La samaritana no ha terminado de asimilar el saludo de Jesús, un judío (judíos y samaritanos no se llevaban nada bien entre ellos), cuando éste, que no tiene ni cuerda ni cubo, le dice: «Si conocieras el don de Dios y quién es el que te dice “dame de beber”, le pedirías tú, y él te daría agua viva».
Aquella mujer herida por el pecado y despreciada por los suyos, inesperadamente, ha encontrado una persona diferente: alguien que no hurga en sus heridas, sino que le ofrece el bálsamo de la ternura y la esperanza de un agua diferente, de una vida grande: «El que bebe de esta agua vuelve a tener sed; pero el que beba del agua que yo le daré, nunca más tendrá sed: el agua que yo le daré se convertirá dentro de él en un surtidor de agua que salta hasta la vida eterna».
El rostro de la samaritana se ha transformado por completo. Contesta: «Señor, dame esa agua». Son muchos los pozos en los que aparentemente el ser humano puede saciar su sed: los falsos ídolos. Pero la sacian sólo a corto plazo mientras que a largo te esclavizan. Jesús, en cambio le ofrece establecer una relación sanadora, desde la verdad de su ser, desde el conocimiento al mismo tiempo de su fragilidad y de su grandeza; desde el descubrimiento de Dios como fuente de esperanza, que no aplasta al frágil, sino que lo salva.
«En esto llegaron sus discípulos y se extrañaban de que estuviera hablando con una mujer (…). La mujer entonces dejó su cántaro, se fue al pueblo y dijo a la gente: Venid a ver a un hombre que me ha dicho todo lo que he hecho. ¿No será este el Mesías?» (Jn 4,27-29). Efectivamente, lo que nuestros jóvenes tienen que descubrir es que Jesús es la brújula que conduce al ser humano a la felicidad.
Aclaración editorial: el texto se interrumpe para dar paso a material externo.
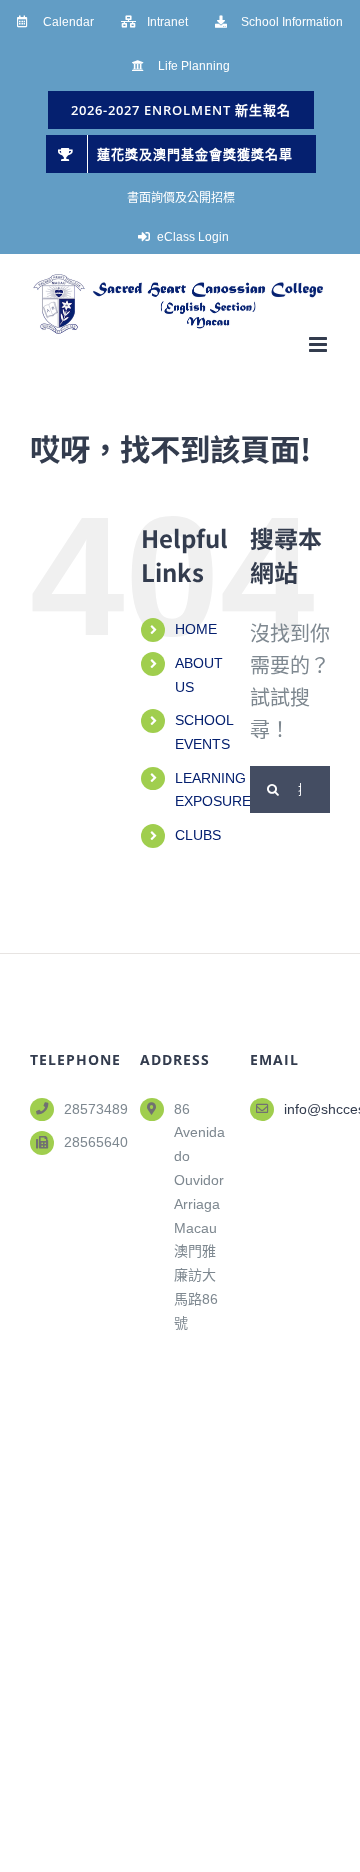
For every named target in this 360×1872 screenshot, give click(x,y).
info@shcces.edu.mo (307, 1109)
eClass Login (193, 237)
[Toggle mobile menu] (319, 344)
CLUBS (198, 835)
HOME (196, 629)
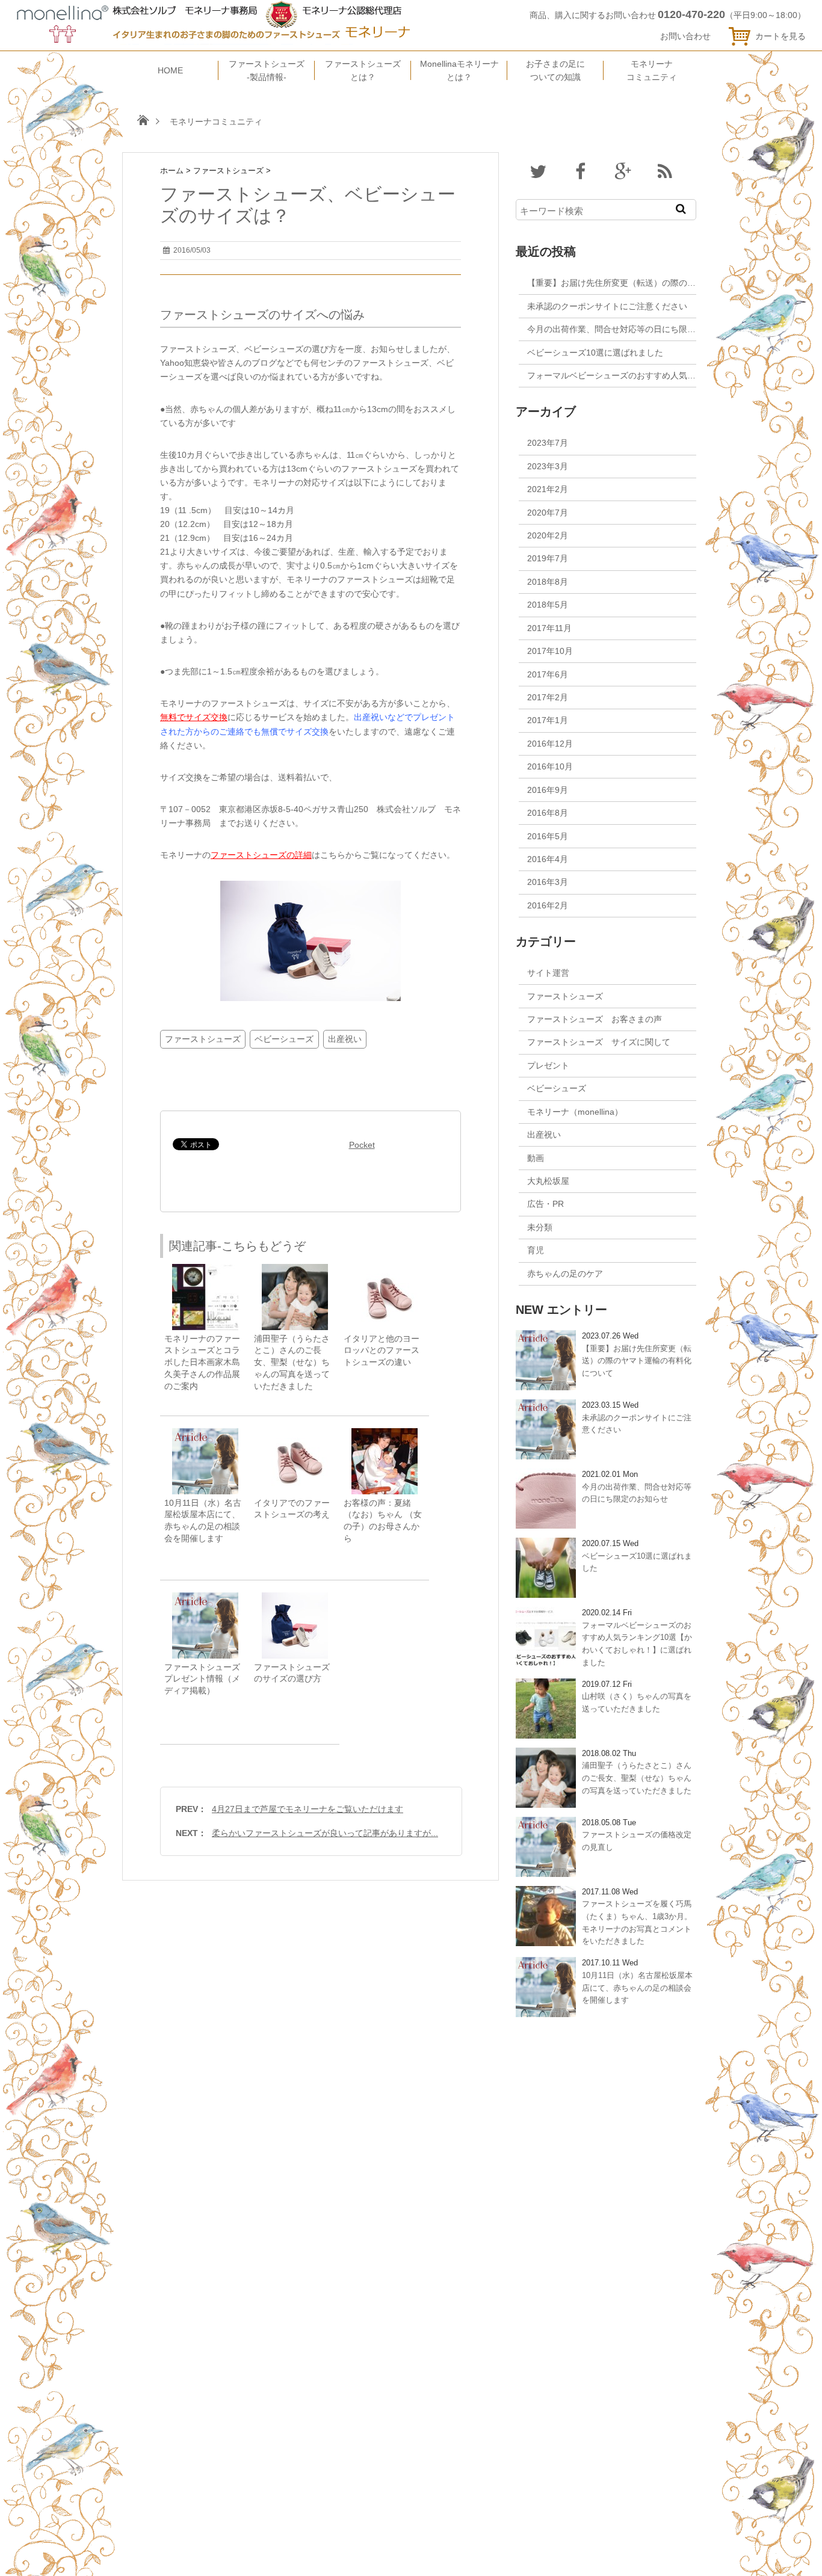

-d- En cuarto lugar, el proceso de crecimiento en la fe debe estar transido de su dimensión eclesial. No somos islas y necesitamos de los demás, de la comunidad cristiana, de la Iglesia, para vivir la fe adecuadamente.
«Creer —escribe Rino Fisichella— no es adherirse a un teorema, sino un compromiso de vida que llega hasta la donación de uno mismo, porque se ha encontrado a Jesucristo en una comunidad que lo anuncia de forma creíble»[4]. A los chicos de bachiller les pregunto qué es la fe y les doy varias opciones: cumplir los mandamientos; estar bautizado; creer en la existencia de Dios; establecer una relación con Dios; y establecer una relación con Dios en el seno de la Iglesia. Nadie elige esta opción porque asocian Iglesia con templo. Necesitamos que tomen conciencia de qué es realmente la Iglesia, para que puedan sentirse parte de ella y la vean como un elemento esencial en su vida de fe, porque «nadie puede tener a Dios por Padre si no tiene a la Iglesia por Madre» (San Cipriano).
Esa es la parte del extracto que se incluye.